Et le Parti bourgeois-démocratique (PBD)? Hans Grunder, le président des dissidents de l’UDC, entend bien prendre part aux discussions relatives à la succession de Pascal Couchepin. Et il compte bien, a-t-il averti dans plusieurs journaux du dimanche, utiliser les six voix du PBD pour renforcer la position d’Eveline Widmer-Schlumpf. Le conseiller national bernois, qui ne veut surtout pas voir l’UDC récupérer un deuxième siège en 2011, explique ainsi à la NZZ am Sonntag: «Si l’UDC ne présente pas de candidat à la succession de Couchepin, cela signifie qu’il existe un pacte entre les radicaux et l’UDC pour éjecter Eveline Widmer-Schlumpf du gouvernement en 2011. Dans ce cas, nous élirons le candidat PDC.»

Or à Berne, la démarche du député PBD fait tiquer. A commencer par le président des radicaux, Fulvio Pelli, qui rétorque, dans la SonntagsZeitung, que si le PBD veut légitimer le siège de sa conseillère fédérale après cette législature, «il devra fortement progresser aux élections fédérales de 2011».

Mais les déclarations de Hans Grunder provoquent également l’une ou l’autre réaction dans le camp rose-vert.
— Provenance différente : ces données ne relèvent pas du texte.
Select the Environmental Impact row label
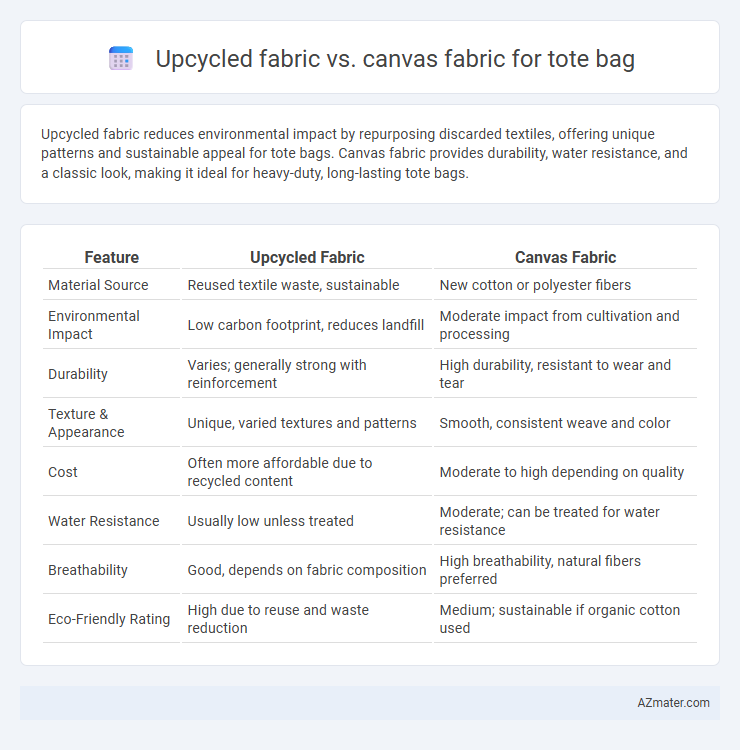740x750 pixels. click(94, 325)
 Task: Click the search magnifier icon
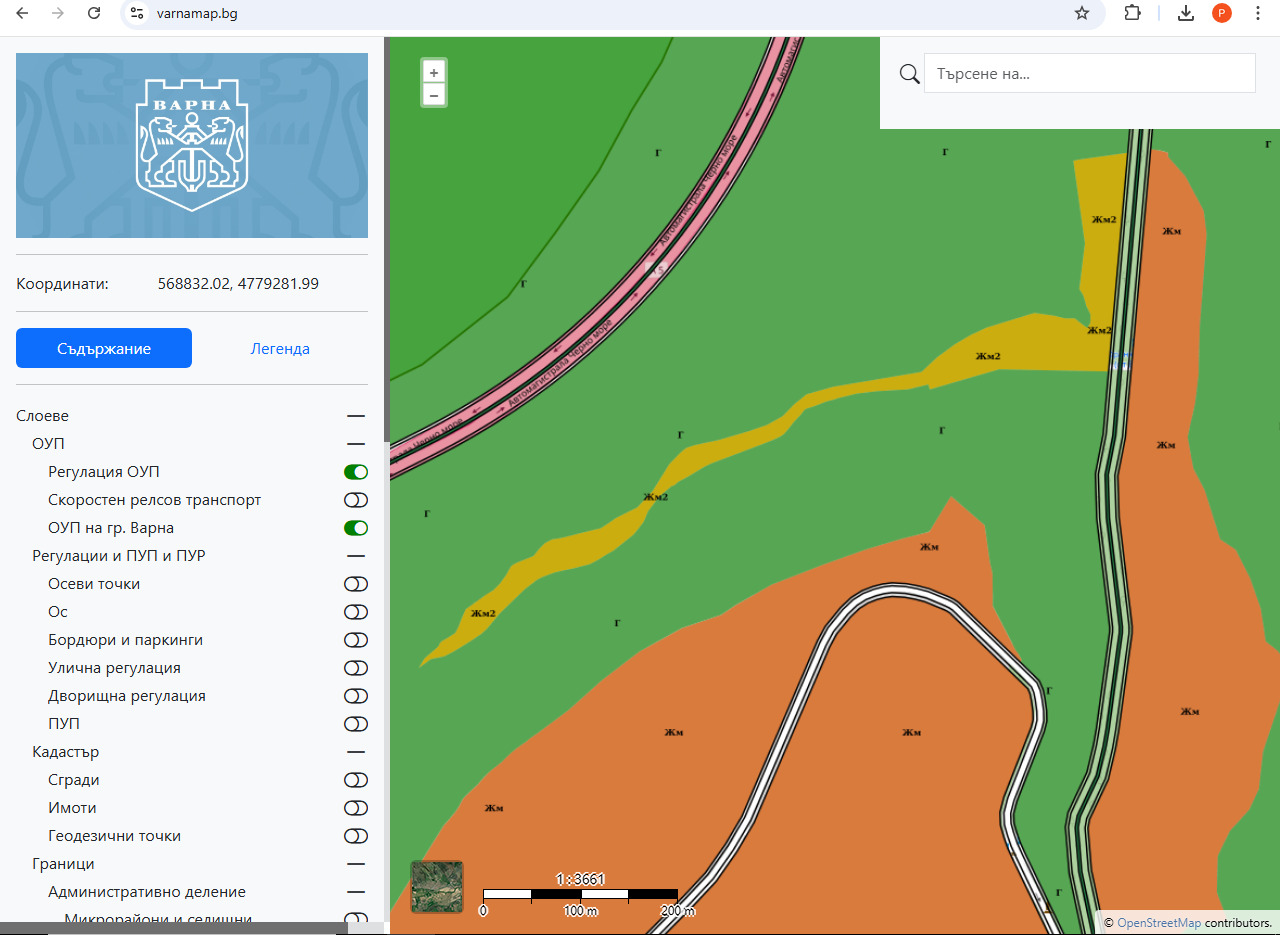909,74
Car, rappellent certains observateurs, avec la politique «dure» qu’elle mène, Eveline Widmer-Schlumpf n’est pas assurée, en 2011, du soutien de ceux qui l’ont élue à la place de Christoph Blocher. Sa seule présence au gouvernement, entend-on par ailleurs, ne suffit «pas à lui assurer une réélection».

«L’offre» du PDC

En clair, seul le président du PDC, Christophe Darbellay, semble pour l’heure prêt à «faire une offre» au PBD, selon les mots du SonntagsBlick. «Nous estimons la grande qualité du travail de la conseillère fédéral Eveline Widmer-Schlumpf», note ainsi le Valaisan dans le journal dominical. Avant d’ajouter: «Si Eveline Widmer-Schlumpf poursuit de la sorte, elle sera réélue.» Une promesse que certaines mauvaises langues qualifient d’intéressée, et qui n’engage pas forcément la majorité de l’Assemblée.